More Elvis, this time on Basic:
“Someone decided to put ‘Rashomon’ in a Cuisinart along with ‘A Few Good Men,’ ‘The Usual Suspects’ and ‘A Soldier’s Story,’ and hit the pulverize button while forgetting to replace the top. The outcome is a spewing mess spinning at 300 r.p.m.”
“At this point you might be tempted to say, ‘Huh?’ Or, if you’re in the theater, to leave. But wait – there’s less.”
“Mr. Travolta may be the only star in movies making choices as bad as Cuba Gooding, Jr.”
“[Travolta] turns spmoking into performance art. You may concentrate on this because it’s all he has going for him.”
Ben Brantley, on Urban Cowboy: The Musical (Broadway play):
“A conclusive demonstration that it’s possible to be vulgar and bland at the same time.”

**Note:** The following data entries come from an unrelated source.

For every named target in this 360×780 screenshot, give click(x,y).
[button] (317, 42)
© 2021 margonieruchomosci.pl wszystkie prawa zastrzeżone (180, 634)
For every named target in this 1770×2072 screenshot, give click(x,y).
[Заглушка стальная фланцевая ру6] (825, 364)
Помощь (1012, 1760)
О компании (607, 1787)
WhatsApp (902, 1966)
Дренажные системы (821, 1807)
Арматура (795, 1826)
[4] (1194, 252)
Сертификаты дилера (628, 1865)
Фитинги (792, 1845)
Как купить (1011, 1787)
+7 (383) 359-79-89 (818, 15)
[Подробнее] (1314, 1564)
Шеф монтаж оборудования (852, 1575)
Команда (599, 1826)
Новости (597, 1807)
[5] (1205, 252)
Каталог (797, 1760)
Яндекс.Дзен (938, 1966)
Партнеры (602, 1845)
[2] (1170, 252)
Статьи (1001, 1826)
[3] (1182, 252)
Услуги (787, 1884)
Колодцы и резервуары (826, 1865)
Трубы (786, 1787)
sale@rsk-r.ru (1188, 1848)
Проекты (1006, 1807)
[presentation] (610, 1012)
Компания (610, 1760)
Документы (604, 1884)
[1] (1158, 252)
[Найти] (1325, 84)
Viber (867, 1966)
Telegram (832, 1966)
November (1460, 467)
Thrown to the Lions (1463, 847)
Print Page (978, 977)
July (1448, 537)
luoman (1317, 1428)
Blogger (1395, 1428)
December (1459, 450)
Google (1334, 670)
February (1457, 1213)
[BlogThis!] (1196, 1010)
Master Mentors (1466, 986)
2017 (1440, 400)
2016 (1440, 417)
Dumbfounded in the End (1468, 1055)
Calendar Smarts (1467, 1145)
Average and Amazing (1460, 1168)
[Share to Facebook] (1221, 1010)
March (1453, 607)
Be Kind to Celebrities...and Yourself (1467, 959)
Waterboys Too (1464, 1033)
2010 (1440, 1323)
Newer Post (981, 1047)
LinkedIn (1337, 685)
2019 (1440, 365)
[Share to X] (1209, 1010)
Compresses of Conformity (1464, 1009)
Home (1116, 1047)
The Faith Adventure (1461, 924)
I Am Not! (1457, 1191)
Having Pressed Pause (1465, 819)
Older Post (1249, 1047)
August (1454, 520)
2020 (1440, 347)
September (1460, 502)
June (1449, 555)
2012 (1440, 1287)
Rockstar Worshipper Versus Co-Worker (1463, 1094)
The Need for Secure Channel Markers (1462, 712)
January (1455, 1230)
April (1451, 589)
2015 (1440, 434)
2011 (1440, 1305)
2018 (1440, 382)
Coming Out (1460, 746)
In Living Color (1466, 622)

“Suggest[s] Cabaret by way of Branson, Mo.”
“Broadway disaster cultists may be disappointed to learn that ‘Urban Cowboy’…does not eclipse the now departed ‘Dance of the Vampires’ as the season’s worst musical…‘Urban Cowboy’ doesn’t have the imagination to be so extravagantly bad.”
“Doesn’t so much trade on fond memories of the film as squelch them.”
On lead performers Matt Cavenaugh and Jenn Colella: “Tend to deliver their songs and their lines at the same pitch, which is loud, assertive and nasal.”